***** MATERIALS PROVIDED

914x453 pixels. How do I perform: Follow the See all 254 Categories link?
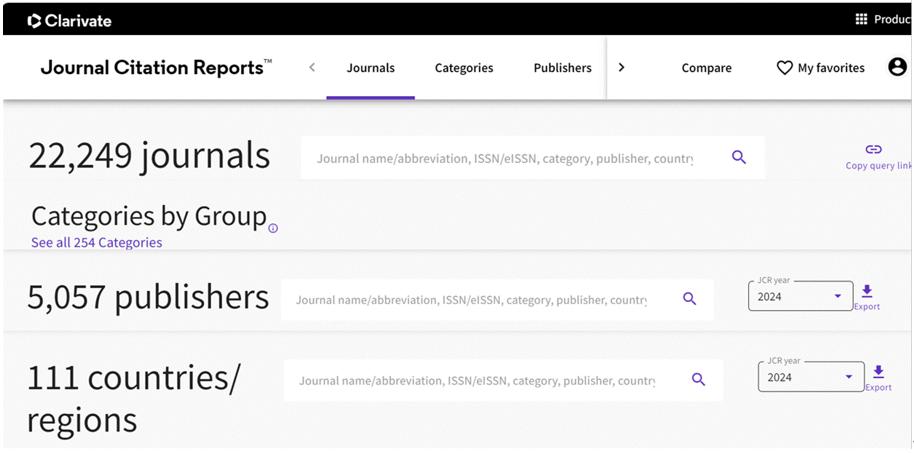(x=96, y=243)
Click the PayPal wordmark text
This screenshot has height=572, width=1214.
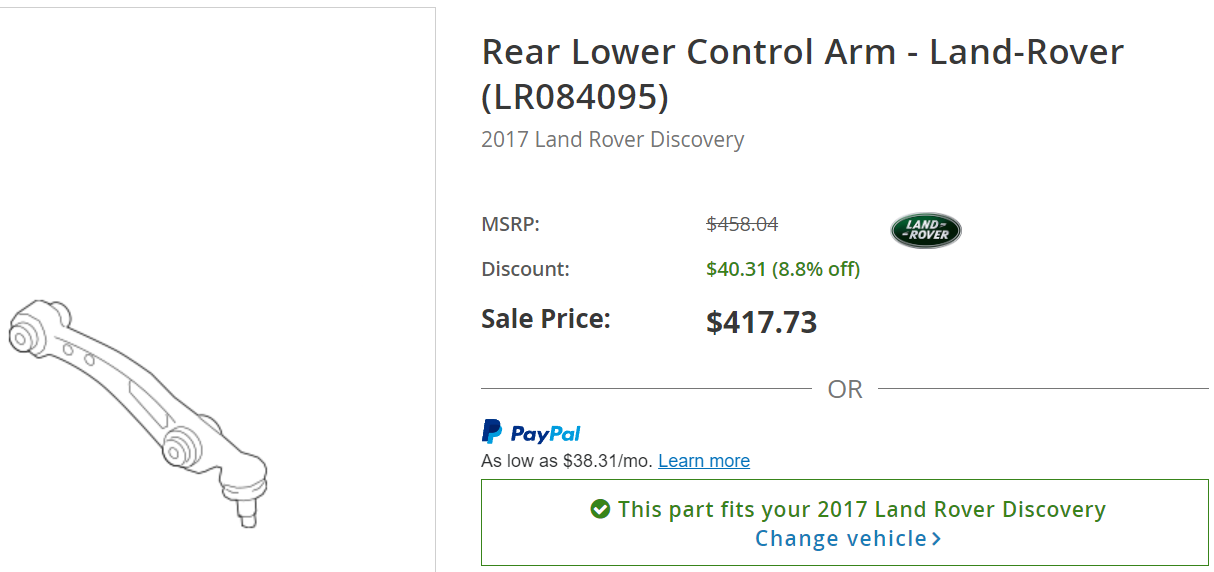(546, 433)

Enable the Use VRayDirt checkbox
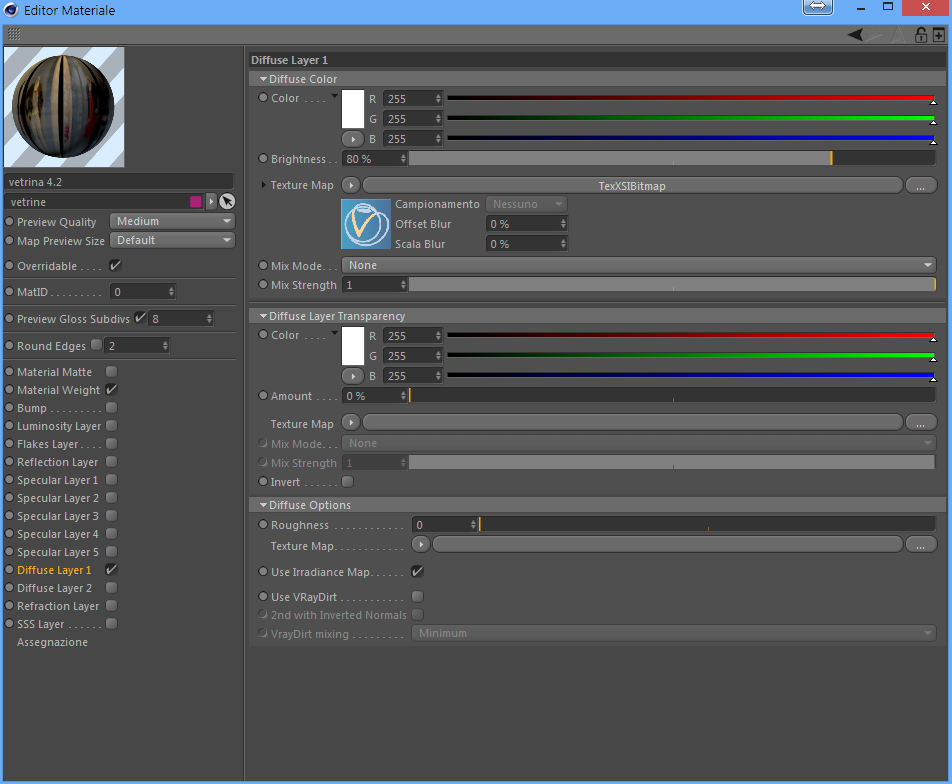coord(418,596)
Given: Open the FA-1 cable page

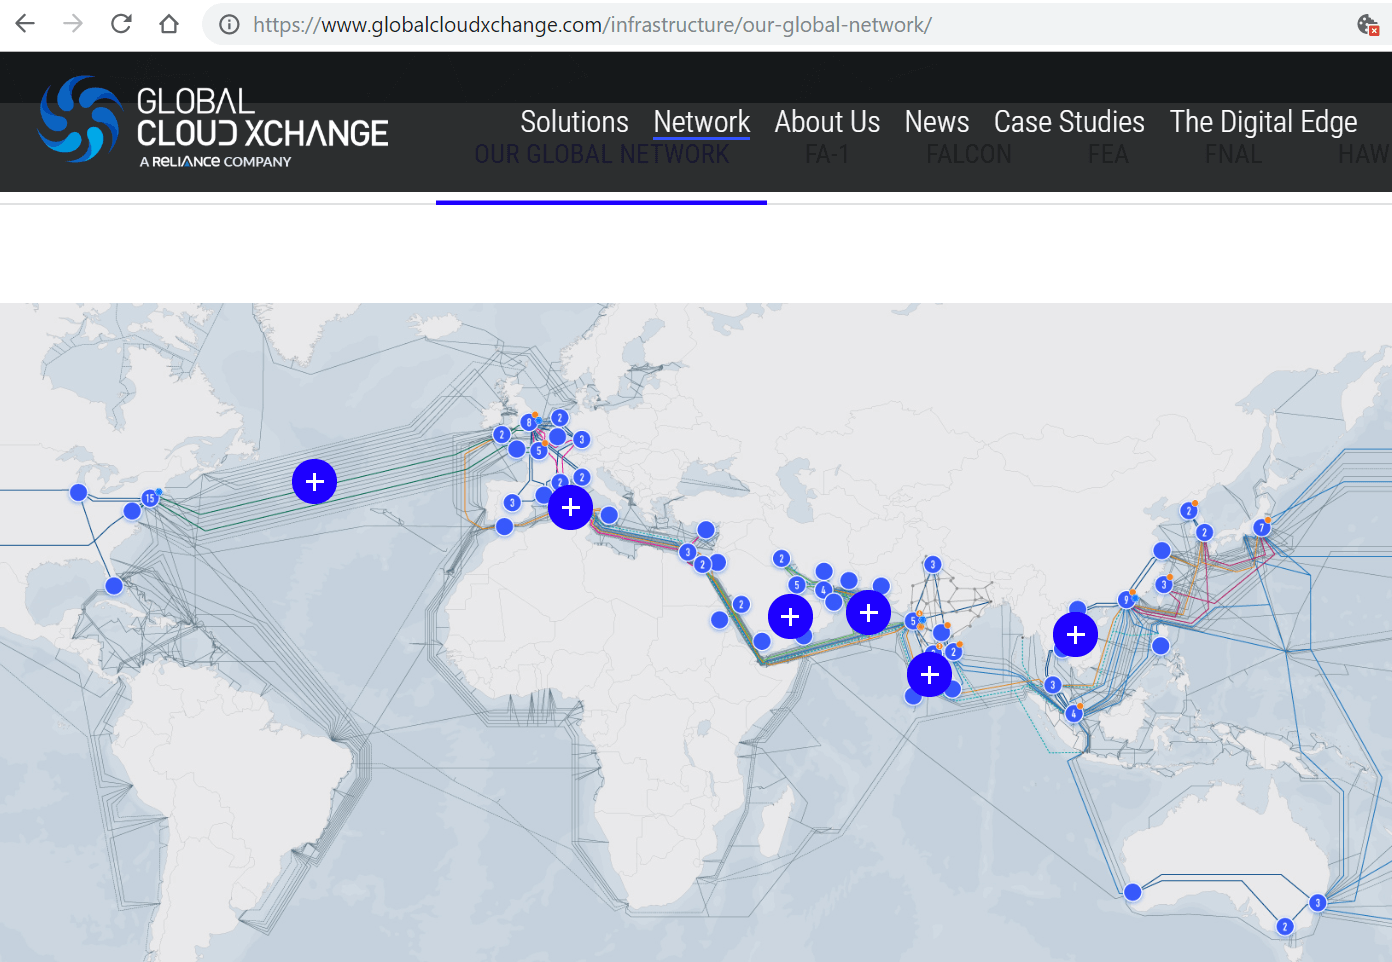Looking at the screenshot, I should click(827, 154).
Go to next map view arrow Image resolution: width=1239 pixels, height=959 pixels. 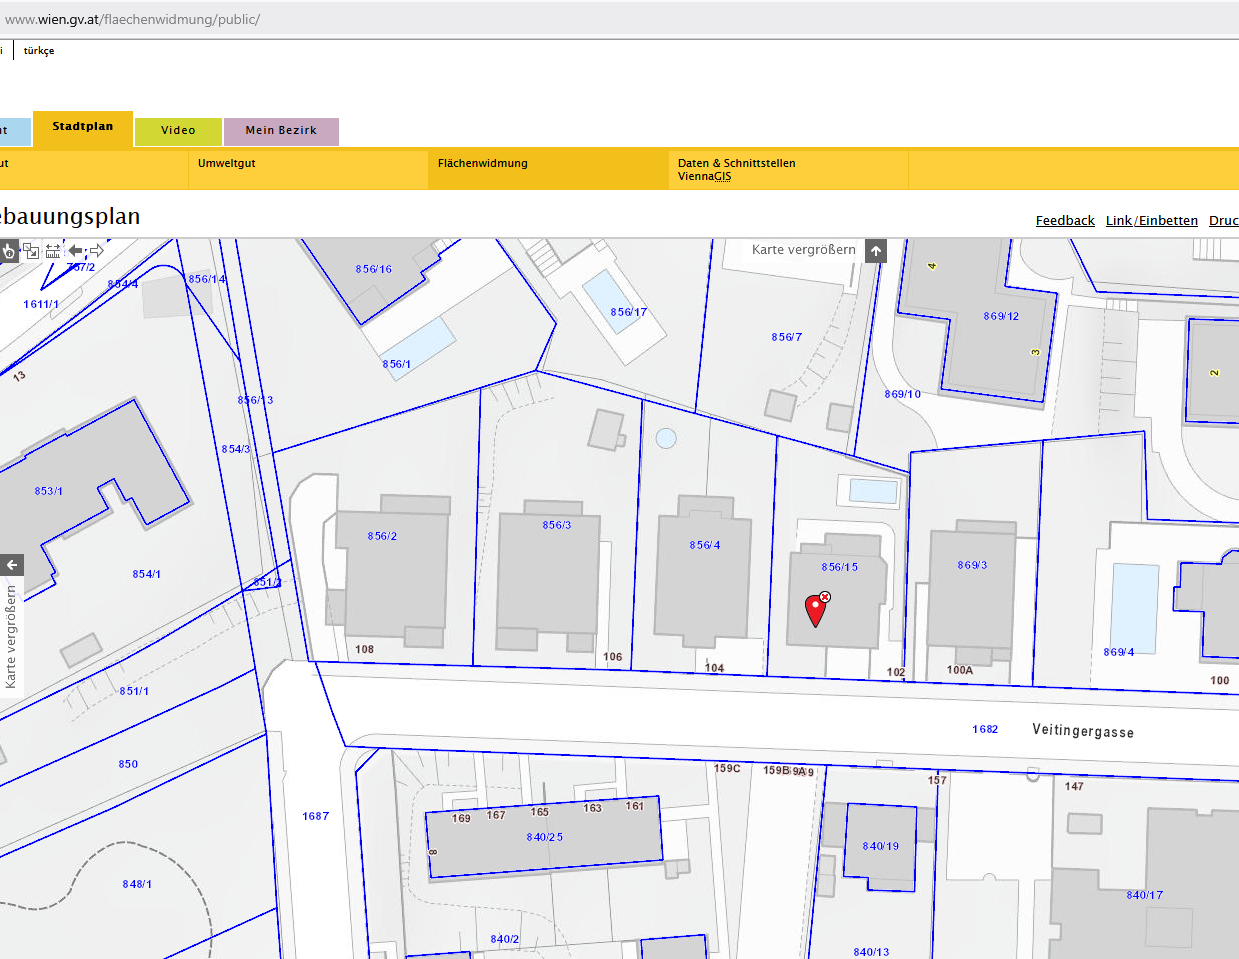(96, 251)
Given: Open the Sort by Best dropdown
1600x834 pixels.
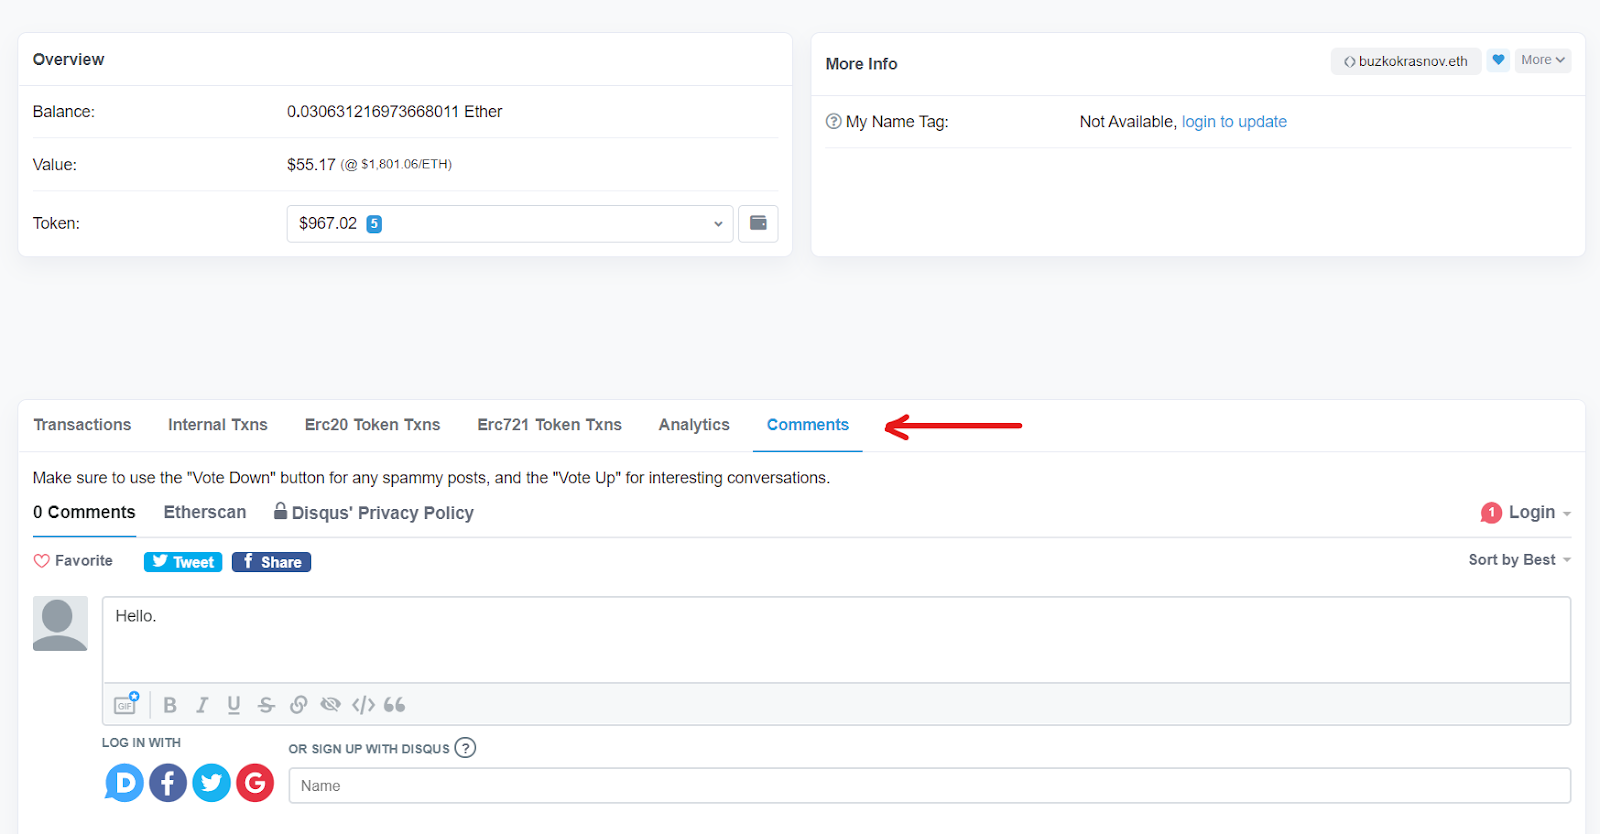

**********

PROBLEM DESCRIPTION :: What is needed is a word-for-word copy of the lines from the one containing "Given: Open the Sort by Best dropdown" through the final line of the records above, both included, with the pictures left out.

SOLUTION TO THE EXERCISE ::
Given: Open the Sort by Best dropdown
1600x834 pixels.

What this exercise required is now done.